Recent observation that arteriolo-arteriolar-anastomosis between MCA and anterior cerebral artery regulates local hemodynamics (34) suggests the existence of functional collaterals between the core and penumbra. The metabolic boundary shown by NADH (Fig. 4) might mean that, in the core, accumulated NADH inhibits tricarboxylic acid (TCA) cycle and accelerates lactate generation, whereas, in the penumbra, core-derived lactate is utilized for oxidative phosphorylation. Indeed, oxidative metabolism could occur even under glucose-deprived conditions, that is, amino acids can be converted to intermediaries of TCA cycle such as fumarate and succinate through deamination, which, in turn, fuel oxidative phosphorylation to yield ATP. On the other hand, absence of NADH accumulation in the pericore region (Fig. 4) supports the oxidative metabolism despite perfusion limitation. Moreover, high values of oxygen extraction rate in ischemic penumbra (8) in the first hour after onset of ischemia supports this mechanism further. Such a scheme to use alternative carbon sources is also applicable to putative roles of globally increased amino acids in the ipsilateral hemisphere (Fig. 5C) induced by proteolysis and/or autophagy in the ischemic core (5) for supplying TCA substrates into the penumbra. Of interest is the metabolome data that Asp, Glu, and Gln, nitrogen resources for inosine monophosphate (IMP) and adenylates, are decreased in the ischemic hemisphere. In contrast, adenosine, IMP, and their degraded metabolites are increased while uric acid is maintained (Fig. 5D). Assuming that the ischemia-induced vasodilators (18) (e.g., adenosine) increase microvascular patency and the aforementioned substrates including adenosine are transported from the core to penumbra, it is not unreasonable to speculate that the penumbra actively performs energy-dependent salvage of ATP. Further investigation is necessary to decipher roles of ischemia-induced microvascular responses for supporting such substrate utilization in the penumbra.

FIG. 5.

Measurement of various metabolites in the nonischemic (contralateral) and ischemic (ipsilateral) hemispheres determined by the CE/ESI/MS analysis. Panels A through D denote corresponding groups of metabolites. *p < 0.05, versus contralateral of the corresponding group; ^† p < 0.05, versus ipsilateral of the sham group. Values (μmol/g tissue) are mean± SEM of the sham-operated (n = 6), 10 min (n = 6), and 60 min (n = 8) after the onset of focal ischemia. Ado, adenosine; Ino, inosine; IMP, inosine monophosphate.

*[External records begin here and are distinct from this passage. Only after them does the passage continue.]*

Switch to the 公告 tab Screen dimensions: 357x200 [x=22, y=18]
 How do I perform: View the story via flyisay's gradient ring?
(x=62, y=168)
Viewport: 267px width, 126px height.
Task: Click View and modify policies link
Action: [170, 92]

Implications and Future Directions

Our results demonstrate the first simultaneous mapping of labile adenylates and related metabolites reflecting cerebral energy metabolism in situ. The novel strategy using IMS combined with CE/ESI/MS not only permits quantitative intergroup comparisons of local metabolic responses to cerebral ischemia but also enables us to metabolically define two specific regions of ischemic brain, namely the core and the penumbra. The ischemic penumbra is often defined as areas of brain that were damaged but not yet dead after focal ischemia (19) and/or of unstable regions threatened with possible injury yet potentially amenable to therapeutic intervention (8). In the context of establishing more robust definition of penumbra, the current approach is the first to reveal metabolic systems of active penumbra with the identification and quantification of molecules directly in tissue sections.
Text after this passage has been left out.